Setup Process Noise Covariance of robot_localization with enabled ~use_control parameter
Hi, I am unsure how to set the Process Noise Covariance when I enable the ~use_control parameter.
I have IMU & Odometry as measurements. I only receive absolute X,Y,Yaw from Odometry and Yaw and angular_velocity from the IMU. Therefore I use the differential parameter for odom so that the yaw measurements from the IMU actually have an impact on the ekf position.
two_d_mode: true
odom0_config: [true, true, false,
false, false, true,
false, false, false,
false, false, false,
false, false, false]
odom0_differential: true
imu0_config: [false, false, false,
false, false, true,
false, false, false,
false, false, true,
false, false, false]
imu0_differential:false
use_control: true
control_config: [true, false, false, false, false, true]
For the prediction I enabled the ~use_control parameter, because I want the prediction based on the /cmd_vel topic (and not IMU linear acceleration).
I have done some experiments myself and calculated the X-Variance,Y-Variance and Yaw-Variance for the process noise.

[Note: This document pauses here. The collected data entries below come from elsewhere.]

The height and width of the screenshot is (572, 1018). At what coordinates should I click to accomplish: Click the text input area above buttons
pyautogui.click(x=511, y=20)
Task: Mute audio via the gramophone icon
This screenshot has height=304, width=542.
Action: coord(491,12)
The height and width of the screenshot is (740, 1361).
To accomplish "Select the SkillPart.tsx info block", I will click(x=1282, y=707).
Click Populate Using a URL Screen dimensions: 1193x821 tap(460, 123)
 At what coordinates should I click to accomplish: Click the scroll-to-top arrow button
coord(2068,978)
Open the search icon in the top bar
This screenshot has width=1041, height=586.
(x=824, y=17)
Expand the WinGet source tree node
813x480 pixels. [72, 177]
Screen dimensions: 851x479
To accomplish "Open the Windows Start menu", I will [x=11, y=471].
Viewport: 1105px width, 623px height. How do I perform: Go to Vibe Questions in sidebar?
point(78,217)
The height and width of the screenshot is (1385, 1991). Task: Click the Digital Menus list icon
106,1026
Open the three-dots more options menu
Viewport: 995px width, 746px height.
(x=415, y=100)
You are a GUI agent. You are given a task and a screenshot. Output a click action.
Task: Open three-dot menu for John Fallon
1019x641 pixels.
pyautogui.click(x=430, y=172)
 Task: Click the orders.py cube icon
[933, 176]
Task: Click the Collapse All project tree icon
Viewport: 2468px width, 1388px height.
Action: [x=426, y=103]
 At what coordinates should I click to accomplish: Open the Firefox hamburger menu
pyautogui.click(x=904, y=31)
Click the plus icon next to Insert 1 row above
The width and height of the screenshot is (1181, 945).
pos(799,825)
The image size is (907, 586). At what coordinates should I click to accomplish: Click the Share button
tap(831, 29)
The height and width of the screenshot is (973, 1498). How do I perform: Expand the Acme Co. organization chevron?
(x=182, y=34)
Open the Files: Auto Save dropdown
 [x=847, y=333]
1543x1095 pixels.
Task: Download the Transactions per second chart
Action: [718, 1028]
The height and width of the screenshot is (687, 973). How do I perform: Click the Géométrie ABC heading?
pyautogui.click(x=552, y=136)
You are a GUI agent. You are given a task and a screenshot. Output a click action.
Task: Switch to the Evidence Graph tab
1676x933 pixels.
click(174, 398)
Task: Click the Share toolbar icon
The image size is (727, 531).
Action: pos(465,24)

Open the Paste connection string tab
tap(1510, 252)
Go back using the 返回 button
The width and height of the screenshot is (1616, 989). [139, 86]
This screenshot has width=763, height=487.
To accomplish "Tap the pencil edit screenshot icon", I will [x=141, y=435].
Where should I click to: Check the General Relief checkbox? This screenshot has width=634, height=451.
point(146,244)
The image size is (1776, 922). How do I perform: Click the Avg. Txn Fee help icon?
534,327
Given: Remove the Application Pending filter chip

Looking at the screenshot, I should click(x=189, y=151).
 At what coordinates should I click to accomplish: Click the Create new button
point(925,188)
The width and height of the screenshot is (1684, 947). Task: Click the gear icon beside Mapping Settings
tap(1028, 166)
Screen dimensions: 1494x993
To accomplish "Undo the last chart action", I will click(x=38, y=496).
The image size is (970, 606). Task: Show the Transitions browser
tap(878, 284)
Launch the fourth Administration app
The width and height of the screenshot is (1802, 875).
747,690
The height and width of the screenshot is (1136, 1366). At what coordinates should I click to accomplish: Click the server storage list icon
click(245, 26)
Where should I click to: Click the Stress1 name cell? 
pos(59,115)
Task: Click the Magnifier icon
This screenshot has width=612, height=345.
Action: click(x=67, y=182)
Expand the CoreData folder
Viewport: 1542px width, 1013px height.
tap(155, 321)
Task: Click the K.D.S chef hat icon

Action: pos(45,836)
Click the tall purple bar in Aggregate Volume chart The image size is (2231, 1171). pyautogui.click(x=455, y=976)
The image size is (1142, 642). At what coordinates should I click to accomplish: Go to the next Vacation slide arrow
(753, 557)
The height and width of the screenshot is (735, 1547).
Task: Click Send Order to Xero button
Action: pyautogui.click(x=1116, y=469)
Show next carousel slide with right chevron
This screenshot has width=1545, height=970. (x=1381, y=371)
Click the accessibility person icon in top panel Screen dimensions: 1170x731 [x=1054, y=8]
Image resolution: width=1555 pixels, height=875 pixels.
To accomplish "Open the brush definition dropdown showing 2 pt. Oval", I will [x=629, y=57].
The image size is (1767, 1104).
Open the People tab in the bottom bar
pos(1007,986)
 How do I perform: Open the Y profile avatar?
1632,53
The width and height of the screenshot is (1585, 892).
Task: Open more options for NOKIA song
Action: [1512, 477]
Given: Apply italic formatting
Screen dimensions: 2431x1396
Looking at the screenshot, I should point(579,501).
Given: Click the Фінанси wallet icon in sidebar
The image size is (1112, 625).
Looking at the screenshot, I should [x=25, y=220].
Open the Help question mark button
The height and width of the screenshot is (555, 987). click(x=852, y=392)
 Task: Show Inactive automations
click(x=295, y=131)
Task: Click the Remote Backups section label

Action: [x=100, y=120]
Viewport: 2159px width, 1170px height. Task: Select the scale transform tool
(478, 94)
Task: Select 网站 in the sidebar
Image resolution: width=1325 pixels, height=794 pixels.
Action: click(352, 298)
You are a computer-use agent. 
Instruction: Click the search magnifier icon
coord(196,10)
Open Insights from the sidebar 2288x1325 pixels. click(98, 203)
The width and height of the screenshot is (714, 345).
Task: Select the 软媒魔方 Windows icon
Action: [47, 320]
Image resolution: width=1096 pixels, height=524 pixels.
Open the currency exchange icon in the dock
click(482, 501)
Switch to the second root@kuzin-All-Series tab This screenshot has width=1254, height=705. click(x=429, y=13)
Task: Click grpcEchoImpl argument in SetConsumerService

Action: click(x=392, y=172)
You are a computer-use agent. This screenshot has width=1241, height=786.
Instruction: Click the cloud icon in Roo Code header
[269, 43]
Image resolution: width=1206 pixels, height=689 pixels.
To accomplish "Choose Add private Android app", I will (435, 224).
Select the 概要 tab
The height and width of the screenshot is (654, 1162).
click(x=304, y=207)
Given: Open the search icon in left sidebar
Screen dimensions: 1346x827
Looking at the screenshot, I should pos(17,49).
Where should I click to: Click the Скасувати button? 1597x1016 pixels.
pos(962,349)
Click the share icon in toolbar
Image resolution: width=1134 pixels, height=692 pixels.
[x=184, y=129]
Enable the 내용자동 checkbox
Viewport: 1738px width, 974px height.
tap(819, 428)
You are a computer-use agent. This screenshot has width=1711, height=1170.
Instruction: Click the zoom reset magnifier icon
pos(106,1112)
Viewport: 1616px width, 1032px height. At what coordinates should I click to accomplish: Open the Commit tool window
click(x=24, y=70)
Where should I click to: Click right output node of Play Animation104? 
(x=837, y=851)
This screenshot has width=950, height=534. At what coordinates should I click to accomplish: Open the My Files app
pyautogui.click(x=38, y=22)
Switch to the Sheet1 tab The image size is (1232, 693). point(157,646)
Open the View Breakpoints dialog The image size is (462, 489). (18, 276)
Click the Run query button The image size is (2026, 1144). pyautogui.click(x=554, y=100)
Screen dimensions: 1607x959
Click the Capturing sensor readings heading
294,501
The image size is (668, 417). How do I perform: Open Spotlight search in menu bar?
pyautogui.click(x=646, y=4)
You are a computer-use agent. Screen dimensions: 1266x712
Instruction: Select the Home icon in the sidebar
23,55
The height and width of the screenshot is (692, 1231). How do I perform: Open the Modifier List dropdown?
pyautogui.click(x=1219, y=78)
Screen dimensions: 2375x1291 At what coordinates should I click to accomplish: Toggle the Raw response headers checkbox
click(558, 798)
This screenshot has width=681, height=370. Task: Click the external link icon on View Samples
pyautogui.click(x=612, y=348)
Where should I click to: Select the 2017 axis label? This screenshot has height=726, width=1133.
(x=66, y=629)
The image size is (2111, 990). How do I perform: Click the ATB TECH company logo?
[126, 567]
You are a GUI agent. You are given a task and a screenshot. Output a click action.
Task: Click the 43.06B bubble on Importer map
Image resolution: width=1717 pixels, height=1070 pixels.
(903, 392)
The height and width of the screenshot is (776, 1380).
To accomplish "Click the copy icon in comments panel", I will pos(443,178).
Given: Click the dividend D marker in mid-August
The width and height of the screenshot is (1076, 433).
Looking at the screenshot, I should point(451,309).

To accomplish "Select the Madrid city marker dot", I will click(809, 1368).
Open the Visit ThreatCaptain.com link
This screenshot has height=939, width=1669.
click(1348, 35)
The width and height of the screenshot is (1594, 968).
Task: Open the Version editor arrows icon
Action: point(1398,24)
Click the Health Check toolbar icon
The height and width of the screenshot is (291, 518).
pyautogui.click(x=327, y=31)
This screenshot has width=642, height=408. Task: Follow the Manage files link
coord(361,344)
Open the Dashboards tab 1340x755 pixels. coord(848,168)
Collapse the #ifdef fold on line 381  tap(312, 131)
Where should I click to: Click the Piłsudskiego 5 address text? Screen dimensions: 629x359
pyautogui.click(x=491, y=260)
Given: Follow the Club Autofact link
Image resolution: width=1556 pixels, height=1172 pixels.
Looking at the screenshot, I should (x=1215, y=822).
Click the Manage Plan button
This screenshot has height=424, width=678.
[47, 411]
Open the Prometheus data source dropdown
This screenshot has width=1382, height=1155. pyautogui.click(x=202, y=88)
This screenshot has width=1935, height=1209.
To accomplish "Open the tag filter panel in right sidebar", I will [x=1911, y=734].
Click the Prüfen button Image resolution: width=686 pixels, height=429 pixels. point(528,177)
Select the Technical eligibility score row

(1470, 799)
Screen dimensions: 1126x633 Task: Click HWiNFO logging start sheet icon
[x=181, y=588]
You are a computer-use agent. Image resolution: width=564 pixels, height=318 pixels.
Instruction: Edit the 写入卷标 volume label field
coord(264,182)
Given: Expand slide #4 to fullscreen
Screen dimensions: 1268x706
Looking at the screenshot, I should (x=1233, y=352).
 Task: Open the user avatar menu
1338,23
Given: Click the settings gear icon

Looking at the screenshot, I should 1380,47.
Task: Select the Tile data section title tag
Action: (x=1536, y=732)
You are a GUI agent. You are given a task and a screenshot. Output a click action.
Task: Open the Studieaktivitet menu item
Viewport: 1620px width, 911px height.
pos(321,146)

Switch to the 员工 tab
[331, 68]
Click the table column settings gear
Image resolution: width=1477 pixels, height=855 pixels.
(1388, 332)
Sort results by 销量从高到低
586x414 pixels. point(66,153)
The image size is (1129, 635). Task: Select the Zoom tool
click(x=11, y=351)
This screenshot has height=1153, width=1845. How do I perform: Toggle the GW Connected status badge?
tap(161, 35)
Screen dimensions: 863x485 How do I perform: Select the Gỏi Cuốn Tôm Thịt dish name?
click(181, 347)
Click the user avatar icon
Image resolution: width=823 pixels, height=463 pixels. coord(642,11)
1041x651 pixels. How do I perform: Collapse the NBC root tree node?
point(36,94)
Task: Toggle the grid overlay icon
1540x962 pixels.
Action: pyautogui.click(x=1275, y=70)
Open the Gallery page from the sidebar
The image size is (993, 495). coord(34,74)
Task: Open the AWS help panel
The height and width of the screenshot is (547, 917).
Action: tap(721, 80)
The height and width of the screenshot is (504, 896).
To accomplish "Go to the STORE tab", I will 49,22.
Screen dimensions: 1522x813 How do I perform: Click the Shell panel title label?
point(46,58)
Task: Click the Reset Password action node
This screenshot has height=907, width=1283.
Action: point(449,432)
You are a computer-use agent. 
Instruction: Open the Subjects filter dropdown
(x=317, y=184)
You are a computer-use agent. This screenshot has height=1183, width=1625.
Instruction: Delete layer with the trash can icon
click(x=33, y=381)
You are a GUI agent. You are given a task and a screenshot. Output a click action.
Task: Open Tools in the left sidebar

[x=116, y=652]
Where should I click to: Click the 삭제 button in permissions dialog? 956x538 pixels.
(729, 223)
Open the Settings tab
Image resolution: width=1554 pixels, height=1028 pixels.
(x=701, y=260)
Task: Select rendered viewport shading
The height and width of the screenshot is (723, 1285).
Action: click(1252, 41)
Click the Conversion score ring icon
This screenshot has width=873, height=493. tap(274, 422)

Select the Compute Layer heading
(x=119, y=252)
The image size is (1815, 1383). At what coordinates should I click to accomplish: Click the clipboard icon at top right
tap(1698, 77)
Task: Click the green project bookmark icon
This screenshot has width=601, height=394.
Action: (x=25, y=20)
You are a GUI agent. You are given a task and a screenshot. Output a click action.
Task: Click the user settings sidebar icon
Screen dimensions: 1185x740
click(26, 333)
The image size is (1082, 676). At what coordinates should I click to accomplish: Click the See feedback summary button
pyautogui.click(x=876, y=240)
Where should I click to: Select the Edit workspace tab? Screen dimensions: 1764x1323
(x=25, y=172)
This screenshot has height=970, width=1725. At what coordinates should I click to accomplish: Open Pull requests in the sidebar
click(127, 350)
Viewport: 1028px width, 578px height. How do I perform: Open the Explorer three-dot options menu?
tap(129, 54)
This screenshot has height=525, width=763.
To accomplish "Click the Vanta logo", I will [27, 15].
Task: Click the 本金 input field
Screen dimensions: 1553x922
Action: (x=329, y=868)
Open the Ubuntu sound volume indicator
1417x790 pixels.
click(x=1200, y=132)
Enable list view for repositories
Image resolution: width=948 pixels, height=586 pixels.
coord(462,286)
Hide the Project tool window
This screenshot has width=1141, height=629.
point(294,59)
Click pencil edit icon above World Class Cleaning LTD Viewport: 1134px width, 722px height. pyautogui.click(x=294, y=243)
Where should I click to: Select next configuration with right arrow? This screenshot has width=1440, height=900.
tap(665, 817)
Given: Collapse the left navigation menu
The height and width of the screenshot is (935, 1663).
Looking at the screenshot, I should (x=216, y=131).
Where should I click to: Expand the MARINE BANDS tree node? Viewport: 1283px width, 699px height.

Those values are in the order of 10^-4.
My question is, if it is sufficient to put those three values into the process noise covariance matrix for X,Y - and yaw-variance, and leave the rest of the values unchanged.
The prediction step is based on the vx and vyaw (setup in ~control_config) and integrates that over time to get absolute position. So I would like to know if I need to setup the vx-variance and vyaw-variance in process noise covariance too, or if the variances are only used after the integration to fuse with measurement data.
Thanks in advance, Lascho
Asked by Laschoking on 2022-08-17 03:23:20 UTC
Answers
I did some digging and I guess I can try to answer my question myself. In fact I think it is wrong that I used the differential parameter for odometry data, I will create another question about this topic probably. In the prediction step a new Position (and Orientation) is calculated based on the received velocity commands, by integrating velocity and acceleration. The process noise matrix comes into play when fusing the predicted data with the sensor data. Since I only fuse absolute data later my guess is that the vx,vy,vyaw variances don't matter so much because I don't have another source for velocity data anyway.